- **WHAT IS ASKED**
Write out the lines below again, switching every "Where should I click to" to "What should I tap to" and keeping everything else the same.

- **DATA RECORDS**
************

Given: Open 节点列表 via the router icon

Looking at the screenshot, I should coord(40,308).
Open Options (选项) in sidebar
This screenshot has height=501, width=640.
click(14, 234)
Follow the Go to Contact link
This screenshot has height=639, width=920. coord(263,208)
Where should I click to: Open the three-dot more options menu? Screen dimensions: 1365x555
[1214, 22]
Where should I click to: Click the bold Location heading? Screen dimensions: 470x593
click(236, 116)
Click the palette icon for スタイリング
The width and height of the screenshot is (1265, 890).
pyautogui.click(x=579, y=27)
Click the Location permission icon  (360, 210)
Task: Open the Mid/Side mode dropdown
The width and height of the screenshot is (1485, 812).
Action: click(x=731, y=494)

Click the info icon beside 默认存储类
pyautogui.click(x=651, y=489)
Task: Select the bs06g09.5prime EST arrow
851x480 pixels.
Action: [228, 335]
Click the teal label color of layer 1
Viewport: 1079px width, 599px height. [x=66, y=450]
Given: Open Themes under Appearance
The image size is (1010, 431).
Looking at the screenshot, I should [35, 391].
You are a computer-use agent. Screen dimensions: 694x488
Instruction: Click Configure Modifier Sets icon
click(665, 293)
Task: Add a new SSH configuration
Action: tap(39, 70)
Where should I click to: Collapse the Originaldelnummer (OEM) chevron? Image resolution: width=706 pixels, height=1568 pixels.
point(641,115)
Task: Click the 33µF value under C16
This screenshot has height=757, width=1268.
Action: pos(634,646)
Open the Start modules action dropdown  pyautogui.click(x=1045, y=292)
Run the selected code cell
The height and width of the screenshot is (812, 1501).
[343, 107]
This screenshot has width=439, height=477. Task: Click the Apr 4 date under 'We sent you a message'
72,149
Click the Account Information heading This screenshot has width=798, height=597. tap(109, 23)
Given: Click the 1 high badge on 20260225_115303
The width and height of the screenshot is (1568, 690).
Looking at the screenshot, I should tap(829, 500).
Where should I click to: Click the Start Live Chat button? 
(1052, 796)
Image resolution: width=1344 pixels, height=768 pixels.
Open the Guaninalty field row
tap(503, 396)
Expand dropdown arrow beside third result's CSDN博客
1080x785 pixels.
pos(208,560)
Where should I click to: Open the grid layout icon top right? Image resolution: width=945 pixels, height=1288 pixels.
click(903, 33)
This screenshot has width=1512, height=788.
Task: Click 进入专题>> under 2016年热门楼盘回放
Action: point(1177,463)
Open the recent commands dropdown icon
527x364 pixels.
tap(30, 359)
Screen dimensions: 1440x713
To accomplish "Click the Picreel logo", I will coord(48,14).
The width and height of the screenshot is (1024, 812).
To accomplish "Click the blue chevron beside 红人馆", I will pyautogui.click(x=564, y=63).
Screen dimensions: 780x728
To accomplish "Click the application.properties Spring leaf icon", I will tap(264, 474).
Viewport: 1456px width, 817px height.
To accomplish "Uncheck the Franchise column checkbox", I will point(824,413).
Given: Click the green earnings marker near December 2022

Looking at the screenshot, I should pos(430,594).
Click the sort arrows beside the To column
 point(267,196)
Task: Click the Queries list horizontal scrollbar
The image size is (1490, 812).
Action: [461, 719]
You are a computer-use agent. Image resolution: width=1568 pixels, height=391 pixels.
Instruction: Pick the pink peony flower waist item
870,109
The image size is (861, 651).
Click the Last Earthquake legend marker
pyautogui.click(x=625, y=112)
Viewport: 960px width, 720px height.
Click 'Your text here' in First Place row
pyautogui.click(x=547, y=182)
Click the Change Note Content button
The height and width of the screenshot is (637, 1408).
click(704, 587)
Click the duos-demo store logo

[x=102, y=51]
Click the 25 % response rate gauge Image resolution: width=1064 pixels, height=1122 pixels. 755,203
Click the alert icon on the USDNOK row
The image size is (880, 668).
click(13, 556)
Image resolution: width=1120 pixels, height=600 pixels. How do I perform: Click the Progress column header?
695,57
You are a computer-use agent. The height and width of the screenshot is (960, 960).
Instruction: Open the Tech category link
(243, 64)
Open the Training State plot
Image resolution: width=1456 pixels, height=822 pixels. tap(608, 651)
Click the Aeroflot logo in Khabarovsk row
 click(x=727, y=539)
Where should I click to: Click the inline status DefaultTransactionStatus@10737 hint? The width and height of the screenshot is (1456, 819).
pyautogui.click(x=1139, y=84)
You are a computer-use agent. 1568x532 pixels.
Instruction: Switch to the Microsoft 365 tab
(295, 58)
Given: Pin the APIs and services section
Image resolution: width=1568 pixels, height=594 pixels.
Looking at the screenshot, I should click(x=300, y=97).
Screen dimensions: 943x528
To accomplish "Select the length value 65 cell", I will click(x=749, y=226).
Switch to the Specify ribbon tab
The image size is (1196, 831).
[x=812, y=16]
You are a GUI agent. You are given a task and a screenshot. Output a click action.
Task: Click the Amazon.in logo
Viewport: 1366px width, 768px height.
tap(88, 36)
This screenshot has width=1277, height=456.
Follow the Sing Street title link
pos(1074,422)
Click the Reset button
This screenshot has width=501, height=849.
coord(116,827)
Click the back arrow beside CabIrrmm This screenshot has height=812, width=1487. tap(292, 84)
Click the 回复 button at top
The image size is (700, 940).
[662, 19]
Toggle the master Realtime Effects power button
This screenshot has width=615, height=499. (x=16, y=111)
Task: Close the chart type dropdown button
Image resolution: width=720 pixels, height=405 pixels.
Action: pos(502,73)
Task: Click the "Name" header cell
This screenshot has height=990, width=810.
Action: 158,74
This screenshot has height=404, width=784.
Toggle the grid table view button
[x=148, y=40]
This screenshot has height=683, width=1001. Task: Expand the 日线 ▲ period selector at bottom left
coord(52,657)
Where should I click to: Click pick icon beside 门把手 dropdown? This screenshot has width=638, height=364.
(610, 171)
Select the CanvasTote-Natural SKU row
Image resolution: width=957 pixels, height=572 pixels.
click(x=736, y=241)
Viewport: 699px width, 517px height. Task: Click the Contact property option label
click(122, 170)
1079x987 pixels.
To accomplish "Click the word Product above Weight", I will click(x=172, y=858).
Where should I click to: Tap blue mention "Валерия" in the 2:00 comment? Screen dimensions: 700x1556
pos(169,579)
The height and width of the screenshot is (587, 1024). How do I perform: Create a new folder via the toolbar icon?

************

- **WRITTEN ANSWER**
Given: Open 节点列表 via the router icon

Looking at the screenshot, I should coord(40,308).
Open Options (选项) in sidebar
This screenshot has height=501, width=640.
click(14, 234)
Follow the Go to Contact link
This screenshot has height=639, width=920. coord(263,208)
What should I tap to: Open the three-dot more options menu? Screen dimensions: 1365x555
[1214, 22]
What should I tap to: Click the bold Location heading? Screen dimensions: 470x593
click(236, 116)
Click the palette icon for スタイリング
The width and height of the screenshot is (1265, 890).
pyautogui.click(x=579, y=27)
Click the Location permission icon  (360, 210)
Task: Open the Mid/Side mode dropdown
The width and height of the screenshot is (1485, 812).
Action: click(x=731, y=494)

Click the info icon beside 默认存储类
pyautogui.click(x=651, y=489)
Task: Select the bs06g09.5prime EST arrow
851x480 pixels.
Action: [228, 335]
Click the teal label color of layer 1
Viewport: 1079px width, 599px height. [x=66, y=450]
Given: Open Themes under Appearance
The image size is (1010, 431).
Looking at the screenshot, I should [35, 391].
You are a computer-use agent. Screen dimensions: 694x488
Instruction: Click Configure Modifier Sets icon
click(665, 293)
Task: Add a new SSH configuration
Action: tap(39, 70)
What should I tap to: Collapse the Originaldelnummer (OEM) chevron? Image resolution: width=706 pixels, height=1568 pixels.
point(641,115)
Task: Click the 33µF value under C16
This screenshot has height=757, width=1268.
Action: pos(634,646)
Open the Start modules action dropdown  pyautogui.click(x=1045, y=292)
Run the selected code cell
The height and width of the screenshot is (812, 1501).
[343, 107]
This screenshot has width=439, height=477. Task: Click the Apr 4 date under 'We sent you a message'
72,149
Click the Account Information heading This screenshot has width=798, height=597. tap(109, 23)
Given: Click the 1 high badge on 20260225_115303
The width and height of the screenshot is (1568, 690).
Looking at the screenshot, I should tap(829, 500).
What should I tap to: Click the Start Live Chat button? 
(1052, 796)
Image resolution: width=1344 pixels, height=768 pixels.
Open the Guaninalty field row
tap(503, 396)
Expand dropdown arrow beside third result's CSDN博客
1080x785 pixels.
pos(208,560)
What should I tap to: Open the grid layout icon top right? Image resolution: width=945 pixels, height=1288 pixels.
click(903, 33)
This screenshot has width=1512, height=788.
Task: Click 进入专题>> under 2016年热门楼盘回放
Action: point(1177,463)
Open the recent commands dropdown icon
527x364 pixels.
tap(30, 359)
Screen dimensions: 1440x713
To accomplish "Click the Picreel logo", I will coord(48,14).
The width and height of the screenshot is (1024, 812).
To accomplish "Click the blue chevron beside 红人馆", I will pyautogui.click(x=564, y=63).
Screen dimensions: 780x728
To accomplish "Click the application.properties Spring leaf icon", I will tap(264, 474).
Viewport: 1456px width, 817px height.
To accomplish "Uncheck the Franchise column checkbox", I will point(824,413).
Given: Click the green earnings marker near December 2022

Looking at the screenshot, I should pos(430,594).
Click the sort arrows beside the To column
 point(267,196)
Task: Click the Queries list horizontal scrollbar
The image size is (1490, 812).
Action: [461, 719]
You are a computer-use agent. Image resolution: width=1568 pixels, height=391 pixels.
Instruction: Pick the pink peony flower waist item
870,109
The image size is (861, 651).
Click the Last Earthquake legend marker
pyautogui.click(x=625, y=112)
Viewport: 960px width, 720px height.
Click 'Your text here' in First Place row
pyautogui.click(x=547, y=182)
Click the Change Note Content button
The height and width of the screenshot is (637, 1408).
click(704, 587)
Click the duos-demo store logo

[x=102, y=51]
Click the 25 % response rate gauge Image resolution: width=1064 pixels, height=1122 pixels. 755,203
Click the alert icon on the USDNOK row
The image size is (880, 668).
click(13, 556)
Image resolution: width=1120 pixels, height=600 pixels. How do I perform: Click the Progress column header?
695,57
You are a computer-use agent. The height and width of the screenshot is (960, 960).
Instruction: Open the Tech category link
(243, 64)
Open the Training State plot
Image resolution: width=1456 pixels, height=822 pixels. tap(608, 651)
Click the Aeroflot logo in Khabarovsk row
 click(x=727, y=539)
What should I tap to: Click the inline status DefaultTransactionStatus@10737 hint? The width and height of the screenshot is (1456, 819).
pyautogui.click(x=1139, y=84)
You are a computer-use agent. 1568x532 pixels.
Instruction: Switch to the Microsoft 365 tab
(295, 58)
Given: Pin the APIs and services section
Image resolution: width=1568 pixels, height=594 pixels.
Looking at the screenshot, I should click(x=300, y=97).
Screen dimensions: 943x528
To accomplish "Select the length value 65 cell", I will click(x=749, y=226).
Switch to the Specify ribbon tab
The image size is (1196, 831).
[x=812, y=16]
You are a GUI agent. You are given a task and a screenshot. Output a click action.
Task: Click the Amazon.in logo
Viewport: 1366px width, 768px height.
tap(88, 36)
This screenshot has width=1277, height=456.
Follow the Sing Street title link
pos(1074,422)
Click the Reset button
This screenshot has width=501, height=849.
coord(116,827)
Click the back arrow beside CabIrrmm This screenshot has height=812, width=1487. tap(292, 84)
Click the 回复 button at top
The image size is (700, 940).
[662, 19]
Toggle the master Realtime Effects power button
This screenshot has width=615, height=499. (x=16, y=111)
Task: Close the chart type dropdown button
Image resolution: width=720 pixels, height=405 pixels.
Action: pos(502,73)
Task: Click the "Name" header cell
This screenshot has height=990, width=810.
Action: 158,74
This screenshot has height=404, width=784.
Toggle the grid table view button
[x=148, y=40]
This screenshot has height=683, width=1001. Task: Expand the 日线 ▲ period selector at bottom left
coord(52,657)
What should I tap to: Click pick icon beside 门把手 dropdown? This screenshot has width=638, height=364.
(610, 171)
Select the CanvasTote-Natural SKU row
Image resolution: width=957 pixels, height=572 pixels.
click(x=736, y=241)
Viewport: 699px width, 517px height. Task: Click the Contact property option label
click(122, 170)
1079x987 pixels.
To accomplish "Click the word Product above Weight", I will click(x=172, y=858).
What should I tap to: Tap blue mention "Валерия" in the 2:00 comment? Screen dimensions: 700x1556
pos(169,579)
The height and width of the screenshot is (587, 1024). How do I perform: Create a new folder via the toolbar icon?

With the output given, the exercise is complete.